== Material for this exercise ==
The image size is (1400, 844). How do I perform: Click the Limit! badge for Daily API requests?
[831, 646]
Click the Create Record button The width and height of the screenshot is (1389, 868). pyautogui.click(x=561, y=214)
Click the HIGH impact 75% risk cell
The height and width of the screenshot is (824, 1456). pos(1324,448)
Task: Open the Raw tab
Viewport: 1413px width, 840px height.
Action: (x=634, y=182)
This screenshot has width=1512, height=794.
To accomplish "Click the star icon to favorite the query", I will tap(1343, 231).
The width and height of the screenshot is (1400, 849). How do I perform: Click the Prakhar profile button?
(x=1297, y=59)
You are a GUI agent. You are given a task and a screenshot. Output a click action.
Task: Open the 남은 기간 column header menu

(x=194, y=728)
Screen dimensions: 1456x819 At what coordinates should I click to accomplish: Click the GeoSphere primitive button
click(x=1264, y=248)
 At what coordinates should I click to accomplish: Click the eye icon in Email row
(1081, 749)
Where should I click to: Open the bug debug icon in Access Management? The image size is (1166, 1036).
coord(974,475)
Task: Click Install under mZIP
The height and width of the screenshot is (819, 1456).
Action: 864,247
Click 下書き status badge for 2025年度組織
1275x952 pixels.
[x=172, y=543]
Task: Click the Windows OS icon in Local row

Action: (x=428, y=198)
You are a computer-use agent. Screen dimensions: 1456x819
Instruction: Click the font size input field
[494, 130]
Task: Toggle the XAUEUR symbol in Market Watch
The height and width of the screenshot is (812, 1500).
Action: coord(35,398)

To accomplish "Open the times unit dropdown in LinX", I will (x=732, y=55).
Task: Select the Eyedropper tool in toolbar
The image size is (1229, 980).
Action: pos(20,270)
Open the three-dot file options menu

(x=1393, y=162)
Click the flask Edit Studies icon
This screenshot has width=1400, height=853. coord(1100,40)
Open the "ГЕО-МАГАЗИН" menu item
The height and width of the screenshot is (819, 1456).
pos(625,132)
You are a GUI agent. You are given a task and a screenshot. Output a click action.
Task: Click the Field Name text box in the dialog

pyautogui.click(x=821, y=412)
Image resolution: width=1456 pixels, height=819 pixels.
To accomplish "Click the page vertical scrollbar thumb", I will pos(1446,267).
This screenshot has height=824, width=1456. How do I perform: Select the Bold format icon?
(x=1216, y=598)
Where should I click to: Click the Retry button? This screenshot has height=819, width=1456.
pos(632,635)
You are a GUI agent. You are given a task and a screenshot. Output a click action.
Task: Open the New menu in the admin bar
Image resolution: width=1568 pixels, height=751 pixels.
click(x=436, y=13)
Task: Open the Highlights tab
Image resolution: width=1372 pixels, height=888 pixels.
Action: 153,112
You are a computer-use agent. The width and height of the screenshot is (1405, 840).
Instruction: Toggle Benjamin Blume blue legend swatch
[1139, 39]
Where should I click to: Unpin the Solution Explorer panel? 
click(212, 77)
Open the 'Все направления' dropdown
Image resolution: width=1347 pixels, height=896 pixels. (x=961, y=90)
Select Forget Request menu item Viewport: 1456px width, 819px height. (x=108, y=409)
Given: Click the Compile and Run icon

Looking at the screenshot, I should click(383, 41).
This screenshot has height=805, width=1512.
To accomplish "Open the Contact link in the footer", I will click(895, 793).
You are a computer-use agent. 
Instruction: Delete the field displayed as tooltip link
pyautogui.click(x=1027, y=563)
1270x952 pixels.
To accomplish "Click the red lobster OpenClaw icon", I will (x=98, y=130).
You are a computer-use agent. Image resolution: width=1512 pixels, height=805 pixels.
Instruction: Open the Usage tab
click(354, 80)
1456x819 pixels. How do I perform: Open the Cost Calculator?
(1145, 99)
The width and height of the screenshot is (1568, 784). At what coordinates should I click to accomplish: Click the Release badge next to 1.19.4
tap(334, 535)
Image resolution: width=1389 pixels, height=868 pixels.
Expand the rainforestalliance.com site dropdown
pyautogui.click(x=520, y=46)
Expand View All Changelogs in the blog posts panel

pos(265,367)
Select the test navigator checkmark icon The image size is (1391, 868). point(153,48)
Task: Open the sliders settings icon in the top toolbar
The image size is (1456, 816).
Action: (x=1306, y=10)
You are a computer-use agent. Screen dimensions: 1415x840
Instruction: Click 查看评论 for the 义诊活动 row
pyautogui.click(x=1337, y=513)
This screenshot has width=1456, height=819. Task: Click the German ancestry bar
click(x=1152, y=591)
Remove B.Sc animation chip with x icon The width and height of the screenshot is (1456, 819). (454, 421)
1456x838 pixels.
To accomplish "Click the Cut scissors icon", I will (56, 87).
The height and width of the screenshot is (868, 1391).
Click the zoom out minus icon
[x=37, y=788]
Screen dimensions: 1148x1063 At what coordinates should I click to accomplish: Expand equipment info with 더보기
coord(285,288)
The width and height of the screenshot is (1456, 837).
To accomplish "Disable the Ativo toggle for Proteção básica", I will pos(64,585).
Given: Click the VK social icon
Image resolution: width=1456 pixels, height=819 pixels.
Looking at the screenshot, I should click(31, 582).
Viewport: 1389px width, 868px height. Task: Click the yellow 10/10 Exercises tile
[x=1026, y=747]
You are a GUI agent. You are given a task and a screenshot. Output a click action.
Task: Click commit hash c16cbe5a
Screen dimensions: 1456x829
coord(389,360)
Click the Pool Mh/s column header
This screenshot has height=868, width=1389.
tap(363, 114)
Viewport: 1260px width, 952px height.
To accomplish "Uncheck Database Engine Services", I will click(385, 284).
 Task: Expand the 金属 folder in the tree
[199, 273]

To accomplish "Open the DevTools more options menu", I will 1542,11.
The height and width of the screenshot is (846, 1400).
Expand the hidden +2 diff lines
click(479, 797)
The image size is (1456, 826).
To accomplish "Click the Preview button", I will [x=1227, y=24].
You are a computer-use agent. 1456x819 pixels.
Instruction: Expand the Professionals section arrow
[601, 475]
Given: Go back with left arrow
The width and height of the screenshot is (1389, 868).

== Task brief ==
Wherever the word "computer" occurs in the data above, copy the line it sits in.

== Exercise result ==
You are a computer-use agent. Screen dimensions: 1456x819
You are a computer-use agent. The width and height of the screenshot is (1405, 840).
You are a computer-use agent. 
You are a computer-use agent. Image resolution: width=1512 pixels, height=805 pixels.
You are a computer-use agent. Screen dimensions: 1415x840
You are a computer-use agent. 1456x819 pixels.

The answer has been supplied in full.